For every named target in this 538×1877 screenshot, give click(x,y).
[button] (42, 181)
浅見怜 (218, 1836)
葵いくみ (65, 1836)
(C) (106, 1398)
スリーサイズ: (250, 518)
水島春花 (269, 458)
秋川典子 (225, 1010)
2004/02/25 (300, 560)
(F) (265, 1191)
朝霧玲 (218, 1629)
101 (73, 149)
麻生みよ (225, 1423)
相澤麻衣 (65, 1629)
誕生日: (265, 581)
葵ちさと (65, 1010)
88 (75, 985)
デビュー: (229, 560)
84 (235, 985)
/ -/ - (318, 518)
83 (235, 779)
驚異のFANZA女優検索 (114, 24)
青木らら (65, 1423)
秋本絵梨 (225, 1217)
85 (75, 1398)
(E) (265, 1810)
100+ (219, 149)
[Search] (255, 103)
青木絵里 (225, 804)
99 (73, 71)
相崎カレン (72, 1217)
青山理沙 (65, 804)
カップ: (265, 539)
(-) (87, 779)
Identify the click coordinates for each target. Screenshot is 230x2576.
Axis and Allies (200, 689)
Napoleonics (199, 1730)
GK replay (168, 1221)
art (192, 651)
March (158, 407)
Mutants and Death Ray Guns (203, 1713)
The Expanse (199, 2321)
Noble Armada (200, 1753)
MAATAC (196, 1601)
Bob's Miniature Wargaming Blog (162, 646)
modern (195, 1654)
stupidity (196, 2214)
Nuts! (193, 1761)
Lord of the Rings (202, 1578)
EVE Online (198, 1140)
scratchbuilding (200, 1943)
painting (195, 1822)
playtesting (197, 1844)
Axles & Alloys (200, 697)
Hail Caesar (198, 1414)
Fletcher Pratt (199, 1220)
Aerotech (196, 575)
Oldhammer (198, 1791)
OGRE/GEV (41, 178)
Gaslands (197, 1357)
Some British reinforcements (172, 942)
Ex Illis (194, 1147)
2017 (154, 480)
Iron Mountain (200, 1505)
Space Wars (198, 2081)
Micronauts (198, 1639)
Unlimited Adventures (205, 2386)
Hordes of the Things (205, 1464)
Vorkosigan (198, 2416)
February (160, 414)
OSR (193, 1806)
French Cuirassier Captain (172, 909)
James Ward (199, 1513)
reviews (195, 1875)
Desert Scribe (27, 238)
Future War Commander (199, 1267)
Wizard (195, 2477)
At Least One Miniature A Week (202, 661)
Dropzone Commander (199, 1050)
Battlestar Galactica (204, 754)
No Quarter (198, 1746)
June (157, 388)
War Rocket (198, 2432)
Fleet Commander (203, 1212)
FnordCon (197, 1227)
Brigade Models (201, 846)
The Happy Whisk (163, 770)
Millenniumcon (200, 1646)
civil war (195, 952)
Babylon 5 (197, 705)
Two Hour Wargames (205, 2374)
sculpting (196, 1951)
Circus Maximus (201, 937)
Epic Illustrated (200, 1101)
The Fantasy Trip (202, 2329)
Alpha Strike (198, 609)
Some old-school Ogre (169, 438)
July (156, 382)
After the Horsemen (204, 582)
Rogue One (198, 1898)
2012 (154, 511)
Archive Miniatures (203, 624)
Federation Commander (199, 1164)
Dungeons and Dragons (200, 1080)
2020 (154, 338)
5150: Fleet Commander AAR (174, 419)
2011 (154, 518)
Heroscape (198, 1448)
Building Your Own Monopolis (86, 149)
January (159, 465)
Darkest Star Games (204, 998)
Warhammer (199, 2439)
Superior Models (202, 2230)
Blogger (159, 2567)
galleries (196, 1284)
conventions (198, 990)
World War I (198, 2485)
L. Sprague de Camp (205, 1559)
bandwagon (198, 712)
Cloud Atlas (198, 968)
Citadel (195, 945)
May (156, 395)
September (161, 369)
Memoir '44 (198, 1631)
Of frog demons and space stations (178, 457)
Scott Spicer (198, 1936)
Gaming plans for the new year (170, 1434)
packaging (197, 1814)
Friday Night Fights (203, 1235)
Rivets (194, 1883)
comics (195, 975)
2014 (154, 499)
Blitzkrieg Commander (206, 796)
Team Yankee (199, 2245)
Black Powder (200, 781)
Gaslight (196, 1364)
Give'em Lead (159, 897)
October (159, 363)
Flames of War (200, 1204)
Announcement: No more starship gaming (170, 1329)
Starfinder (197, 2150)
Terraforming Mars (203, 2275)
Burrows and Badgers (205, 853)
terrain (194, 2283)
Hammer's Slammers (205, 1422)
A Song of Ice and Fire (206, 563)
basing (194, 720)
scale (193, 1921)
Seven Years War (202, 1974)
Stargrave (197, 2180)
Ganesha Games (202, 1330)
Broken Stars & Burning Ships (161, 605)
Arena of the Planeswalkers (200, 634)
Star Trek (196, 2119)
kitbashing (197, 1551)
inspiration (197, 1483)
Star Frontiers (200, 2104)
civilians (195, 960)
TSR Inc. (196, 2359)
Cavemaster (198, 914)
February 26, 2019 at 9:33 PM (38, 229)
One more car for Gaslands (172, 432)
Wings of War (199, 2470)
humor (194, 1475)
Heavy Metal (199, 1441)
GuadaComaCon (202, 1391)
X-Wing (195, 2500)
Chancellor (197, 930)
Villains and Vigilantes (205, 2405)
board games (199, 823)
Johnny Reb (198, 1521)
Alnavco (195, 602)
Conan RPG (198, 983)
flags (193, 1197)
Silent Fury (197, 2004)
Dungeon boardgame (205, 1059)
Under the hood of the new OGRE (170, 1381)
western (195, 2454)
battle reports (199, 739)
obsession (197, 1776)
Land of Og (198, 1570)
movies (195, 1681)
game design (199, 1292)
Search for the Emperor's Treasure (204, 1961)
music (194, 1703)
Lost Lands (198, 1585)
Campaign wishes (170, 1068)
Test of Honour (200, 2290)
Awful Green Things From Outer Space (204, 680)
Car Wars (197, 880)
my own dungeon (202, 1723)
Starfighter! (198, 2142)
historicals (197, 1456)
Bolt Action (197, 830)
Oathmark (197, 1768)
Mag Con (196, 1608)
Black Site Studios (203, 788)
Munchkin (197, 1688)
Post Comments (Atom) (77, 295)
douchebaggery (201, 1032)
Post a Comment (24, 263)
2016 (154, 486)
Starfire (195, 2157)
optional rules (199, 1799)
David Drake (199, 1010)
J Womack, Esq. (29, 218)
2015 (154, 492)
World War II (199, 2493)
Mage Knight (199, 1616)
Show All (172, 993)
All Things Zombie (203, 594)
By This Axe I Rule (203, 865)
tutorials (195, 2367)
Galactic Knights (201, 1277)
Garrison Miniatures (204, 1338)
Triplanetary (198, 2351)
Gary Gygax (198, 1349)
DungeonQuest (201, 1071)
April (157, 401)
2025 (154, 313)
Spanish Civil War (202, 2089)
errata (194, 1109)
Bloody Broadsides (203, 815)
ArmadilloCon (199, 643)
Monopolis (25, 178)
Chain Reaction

********************

### Task prompt
Write out all the lines above again, swapping "Space Wars" for "Star Wars" and changing nothing else.

### Finished answer
For every named target in this 538×1877 screenshot, give click(x,y).
[button] (42, 181)
浅見怜 (218, 1836)
葵いくみ (65, 1836)
(C) (106, 1398)
スリーサイズ: (250, 518)
水島春花 (269, 458)
秋川典子 (225, 1010)
2004/02/25 (300, 560)
(F) (265, 1191)
朝霧玲 (218, 1629)
101 (73, 149)
麻生みよ (225, 1423)
相澤麻衣 (65, 1629)
誕生日: (265, 581)
葵ちさと (65, 1010)
88 (75, 985)
デビュー: (229, 560)
84 (235, 985)
/ -/ - (318, 518)
83 (235, 779)
驚異のFANZA女優検索 (114, 24)
青木らら (65, 1423)
秋本絵梨 (225, 1217)
85 (75, 1398)
(E) (265, 1810)
100+ (219, 149)
[Search] (255, 103)
青木絵里 (225, 804)
99 (73, 71)
相崎カレン (72, 1217)
青山理沙 (65, 804)
カップ: (265, 539)
(-) (87, 779)
Identify the click coordinates for each target. Screenshot is 230x2576.
Axis and Allies (200, 689)
Napoleonics (199, 1730)
GK replay (168, 1221)
art (192, 651)
March (158, 407)
Mutants and Death Ray Guns (203, 1713)
The Expanse (199, 2321)
Noble Armada (200, 1753)
MAATAC (196, 1601)
Bob's Miniature Wargaming Blog (162, 646)
modern (195, 1654)
stupidity (196, 2214)
Nuts! (193, 1761)
Lord of the Rings (202, 1578)
EVE Online (198, 1140)
scratchbuilding (200, 1943)
painting (195, 1822)
playtesting (197, 1844)
Axles & Alloys (200, 697)
Hail Caesar (198, 1414)
Fletcher Pratt (199, 1220)
Aerotech (196, 575)
Oldhammer (198, 1791)
OGRE/GEV (41, 178)
Gaslands (197, 1357)
Some British reinforcements (172, 942)
Ex Illis (194, 1147)
2017 (154, 480)
Iron Mountain (200, 1505)
Star Wars (198, 2081)
Micronauts (198, 1639)
Unlimited Adventures (205, 2386)
Hordes of the Things (205, 1464)
Vorkosigan (198, 2416)
February (160, 414)
OSR (193, 1806)
French Cuirassier Captain (172, 909)
James Ward (199, 1513)
reviews (195, 1875)
Desert Scribe (27, 238)
Future War Commander (199, 1267)
Wizard (195, 2477)
At Least One Miniature A Week (202, 661)
Dropzone Commander (199, 1050)
Battlestar Galactica (204, 754)
No Quarter (198, 1746)
June (157, 388)
War Rocket (198, 2432)
Fleet Commander (203, 1212)
FnordCon (197, 1227)
Brigade Models (201, 846)
The Happy Whisk (163, 770)
Millenniumcon (200, 1646)
civil war (195, 952)
Babylon 5 (197, 705)
Two Hour Wargames (205, 2374)
sculpting (196, 1951)
Circus Maximus (201, 937)
Epic Illustrated (200, 1101)
The Fantasy Trip (202, 2329)
Alpha Strike (198, 609)
Some old-school Ogre (169, 438)
July (156, 382)
After the Horsemen (204, 582)
Rogue One (198, 1898)
2012 (154, 511)
Archive Miniatures (203, 624)
Federation Commander (199, 1164)
Dungeons and Dragons (200, 1080)
2020 (154, 338)
5150: Fleet Commander AAR (174, 419)
2011 (154, 518)
Heroscape (198, 1448)
Building Your Own Monopolis (86, 149)
January (159, 465)
Darkest Star Games (204, 998)
Warhammer (199, 2439)
Superior Models (202, 2230)
Blogger (159, 2567)
galleries (196, 1284)
conventions (198, 990)
World War I (198, 2485)
L. Sprague de Camp (205, 1559)
bandwagon (198, 712)
Cloud Atlas (198, 968)
Citadel (195, 945)
May (156, 395)
September (161, 369)
Memoir '44 (198, 1631)
Of frog demons and space stations (178, 457)
Scott Spicer (198, 1936)
Gaming plans for the new year (170, 1434)
packaging (197, 1814)
Friday Night Fights (203, 1235)
Rivets (194, 1883)
comics (195, 975)
2014 (154, 499)
Blitzkrieg Commander (206, 796)
Team Yankee (199, 2245)
Black Powder (200, 781)
Gaslight (196, 1364)
Give'em Lead (159, 897)
October (159, 363)
Flames of War (200, 1204)
Announcement: No more starship gaming (170, 1329)
Starfinder (197, 2150)
Terraforming Mars (203, 2275)
Burrows and Badgers (205, 853)
terrain (194, 2283)
Hammer's Slammers (205, 1422)
A Song of Ice and Fire (206, 563)
basing (194, 720)
scale (193, 1921)
Seven Years War (202, 1974)
Stargrave (197, 2180)
Ganesha Games (202, 1330)
Broken Stars & Burning Ships (161, 605)
Arena of the Planeswalkers (200, 634)
Star Trek (196, 2119)
kitbashing (197, 1551)
inspiration (197, 1483)
Star Frontiers (200, 2104)
civilians (195, 960)
TSR Inc. (196, 2359)
Cavemaster (198, 914)
February 26, 2019 at 9:33 PM (38, 229)
One more car for Gaslands (172, 432)
Wings of War (199, 2470)
humor (194, 1475)
Heavy Metal (199, 1441)
GuadaComaCon (202, 1391)
X-Wing (195, 2500)
Chancellor (197, 930)
Villains and Vigilantes (205, 2405)
board games (199, 823)
Johnny Reb (198, 1521)
Alnavco (195, 602)
Conan RPG (198, 983)
flags (193, 1197)
Silent Fury (197, 2004)
Dungeon boardgame (205, 1059)
Under the hood of the new OGRE (170, 1381)
western (195, 2454)
battle reports (199, 739)
obsession (197, 1776)
Land of Og (198, 1570)
movies (195, 1681)
game design (199, 1292)
Search for the Emperor's Treasure (204, 1961)
music (194, 1703)
Lost Lands (198, 1585)
Campaign wishes (170, 1068)
Test of Honour (200, 2290)
Awful Green Things From Outer Space (204, 680)
Car Wars (197, 880)
my own dungeon (202, 1723)
Starfighter! (198, 2142)
historicals (197, 1456)
Bolt Action (197, 830)
Oathmark (197, 1768)
Mag Con (196, 1608)
Black Site Studios (203, 788)
Munchkin (197, 1688)
Post Comments (Atom) (77, 295)
douchebaggery (201, 1032)
Post a Comment (24, 263)
2016 (154, 486)
Starfire (195, 2157)
optional rules (199, 1799)
David Drake (199, 1010)
J Womack, Esq. (29, 218)
2015 (154, 492)
World War II (199, 2493)
Mage Knight (199, 1616)
Show All (172, 993)
All Things Zombie (203, 594)
By This Axe I Rule (203, 865)
tutorials (195, 2367)
Galactic Knights (201, 1277)
Garrison Miniatures (204, 1338)
Triplanetary (198, 2351)
Gary Gygax (198, 1349)
DungeonQuest (201, 1071)
April (157, 401)
2025 (154, 313)
Spanish Civil War (202, 2089)
errata (194, 1109)
Bloody Broadsides (203, 815)
ArmadilloCon (199, 643)
Monopolis (25, 178)
Chain Reaction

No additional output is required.